There is a way to remove 2nd query if we'll remove updating of the Bannable model from BanObserver and place it in BanService.

But then we'll lose ability to auto-ban model on ban model creation:

$ban = $user->bans()->create([
    'comment' => 'Enjoy your ban',
    'expired_at' => '+1 month',
]);

Then we will be able to introduce banMany method and perform mass update of all Bannable models in one query.

By this way for 100 bans we'll have 100 queries with bans creations and 1 more with updating timed flags. We can't create all bans in one query because we wouldn't be able to fire ModelWasBanned events in this case.

antonkomarev commented 6 years ago

There is one more possible solution. We'll lose ability to auto-ban model on ban model creation too.

Remove created event from BanObserver and add firing of ModelWasBanned event to BanService ban method. Then add listener which will perform updating of the Bannable model on background (via queue). Then banMany method will accept iterable collection of Bannable models and call ban method for each of them.

By this way for 100 bans we'll have 100 queries with bans creations, 100 queued jobs and 100 more queries in those queues with updating Bannables timed flags.

irazasyed commented 6 years ago

By this way for 100 bans we'll have 100 queries with bans creations, 100 queued jobs and 100 more queries in those queues with updating Bannables timed flags.

That sounds like a lot of processing and work using Queues and all.

Can't we just use createMany directly somehow using the Ban model and bulk update the Bannables timed flag in one query and then fire the event with all this info.

Anyone listening to that event can simply check if it's a collection or a single Bannable model, etc. (whatever is being passed -- I haven't checked in-depth).

I'll explore and play around with this and see if I can figure something out.

antonkomarev commented 6 years ago

I'm not sure it's good to fire event with all banned models as collection, because it will be harder to make users to listen only their own models events.

irazasyed commented 6 years ago

So I just setup a job to ban many users and while it does the job fine but I'm now facing another issue due to the observer as I'm banning the users over an API that's stateless and because of the way the observer is implemented, it now won't fill the created_by_id and created_by_type and there is no way to manually fill that either (Tried passing these two attributes to the ban method and also forced too). It's always null.

I think you should make these two values fillable and let me pass the $bannedBy modal manually (In my case, I can get the user who took this action over API using their token and API guard -- FYI, I'm using Laravel Passport).
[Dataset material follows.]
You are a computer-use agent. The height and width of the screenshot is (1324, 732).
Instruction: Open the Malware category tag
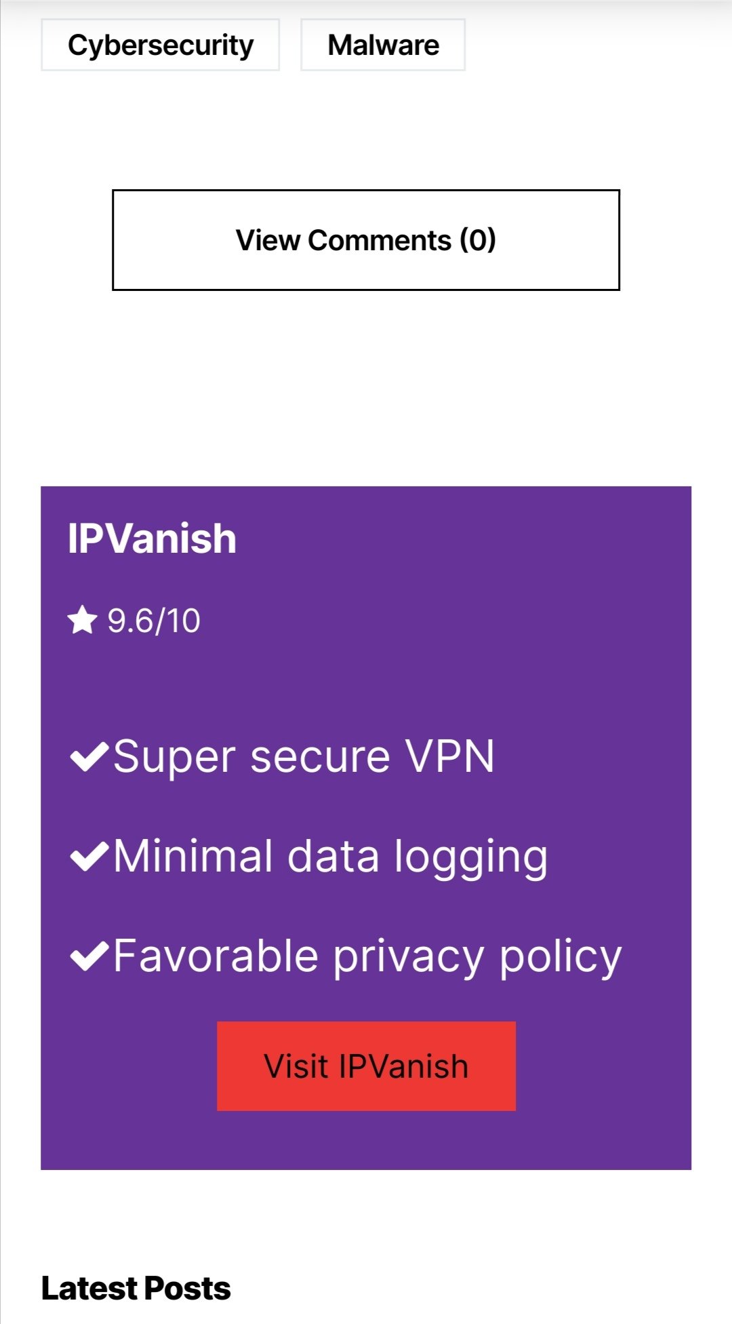382,45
I think we need to look into this to also optimize the number of queries somehow. Perhaps, Your first solution is good enough unless you have alternate ideas you thought of over the past month or so!

antonkomarev commented 6 years ago

@irazasyed I agree that Observers usage should be revised. This feature is sweet, but I've started to face many issues with applications which using them a lot. Their behaviour is not obvious. It's not that easy to omit event in Observer (especially if you need to skip only part of it).

irazasyed commented 6 years ago

@antonkomarev So until that is revised and or we come up with some solution, Can you at least add those two columns to the fillables array? That would be great for the time being and would be very helpful.

antonkomarev commented 6 years ago

@irazasyed made created_by_type & created_by_id filalble in PR #35. It is available in v3.5.0.